Among many outstanding individual A level performances are those of:
Ethan Levenson (A*, A*, A*, A*)
Oscar Pollack (A*, A*, A*, A*)
Stefan Tucker (A*, A*, A*, A*)
Ben Conway (A*, A*, A*)
Ethan Baker (A*, A*, A*)
Joseph Pollock (A*, A*, A, A)
Eliana Stern (A*, A*, A, A)
James Saker (A*, A*, A, A)
Guy Nitzani (A*, A*, A)
Cody Roth (A*, A*, A)
Manny Smith (A*, A*, A)
Tal Cohen (A*, A*, B)
In vocational subjects, 70% of all grades were at Distinction (equivalent to an A grade) or better, with 88% of grades at Merit or better. With some results still to arrive, outstanding performances included:
Talia Austen (Dist* Dist* Dist*)
Zak Pearson (Dist* Dist* Dist*)
Alex Rennick (Dist* Dist* Dist*)
There are many other students whose grades are stunning either as raw results or in terms of their personal achievement against challenging odds, or both.
Despite the uncertainties of the last 6 months and the awarding of grades, the vast majority of the year group have places confirmed at their chosen universities and are now set to embark on courses including Medicine, Maths, Engineering, Economics, the Arts, Business and Science at many prestigious institutions. Others are heading into employment or other routes.

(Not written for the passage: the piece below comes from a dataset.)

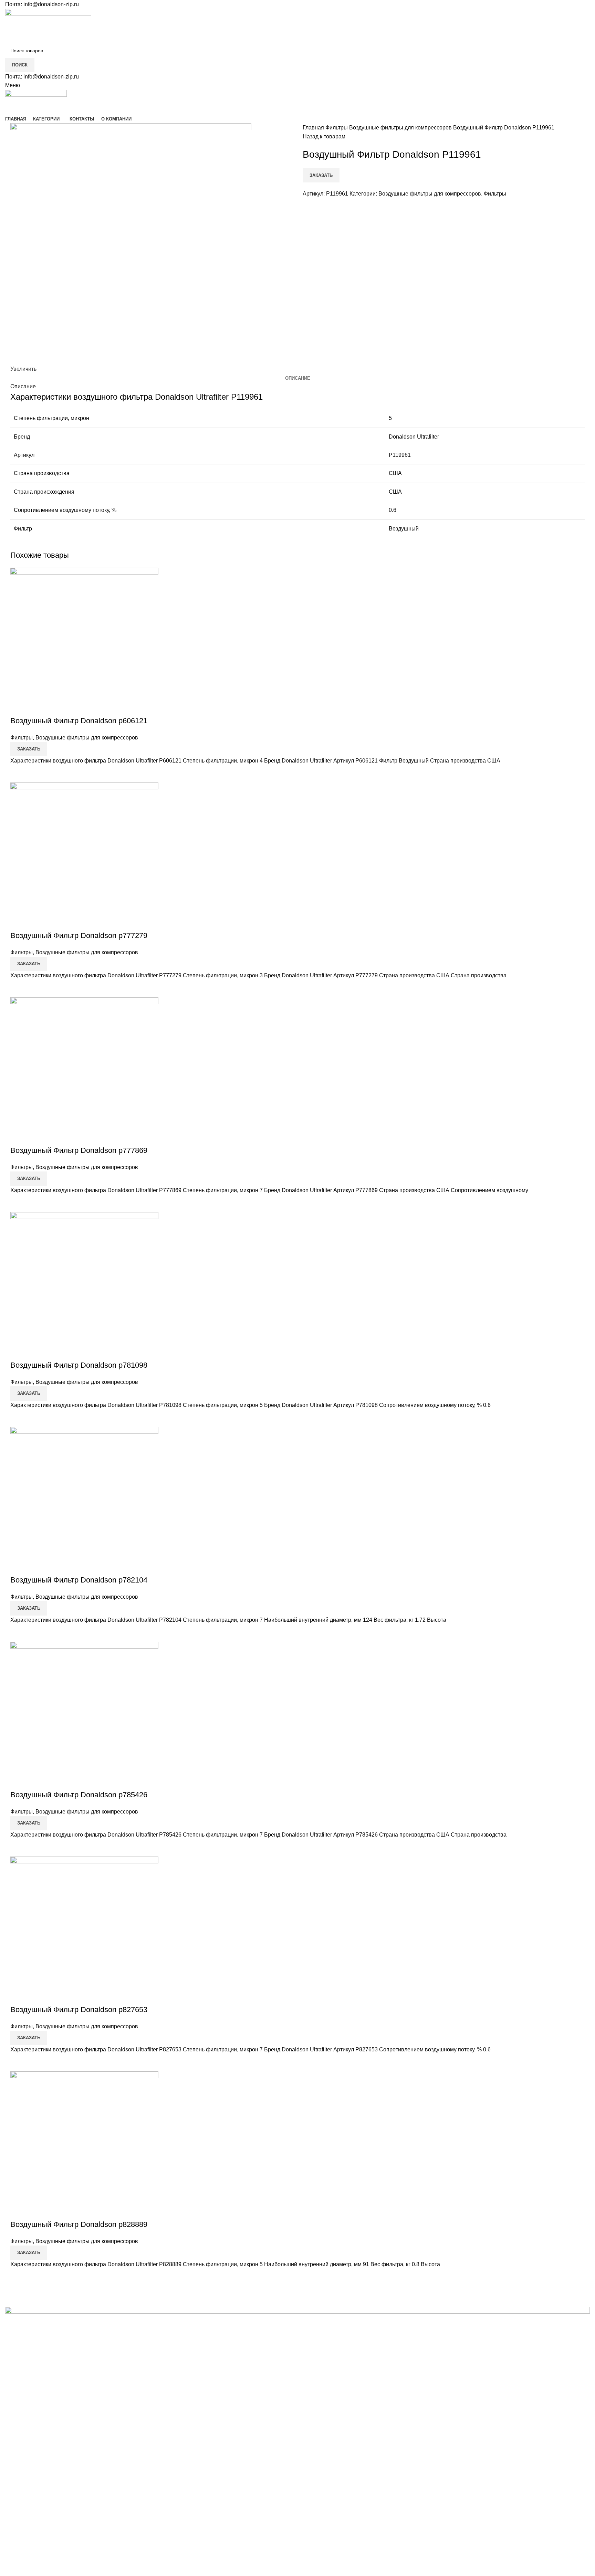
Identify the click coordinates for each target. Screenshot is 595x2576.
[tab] (297, 378)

Headteacher Patrick Moriarty commented:
‘This cohort have faced exceptional challenges and disruption to the end of their schooling, and we are both relieved and delighted that these excellent results recognise their huge strengths. I salute the unstinting hard work done by them, their teachers and (given the strains of the past 6 months) their parents also.
Denied many of the rituals of leaving school, many of these students have found creative and generous ways to contribute to society or to broaden their learning. We are very proud of them all, and very pleased to have built on the successes that made us Sunday Times Greater London School of the Year for 2020 with even stronger results this year.
‘We take pride not only in the academic accomplishments of our students but in the qualities that have grown in them during their time at JCoSS. They leave as accomplished Mensches, embodying the values of the school and the wider community, and ready to act as ambassadors for both as they step forward on the next phase of their journey.’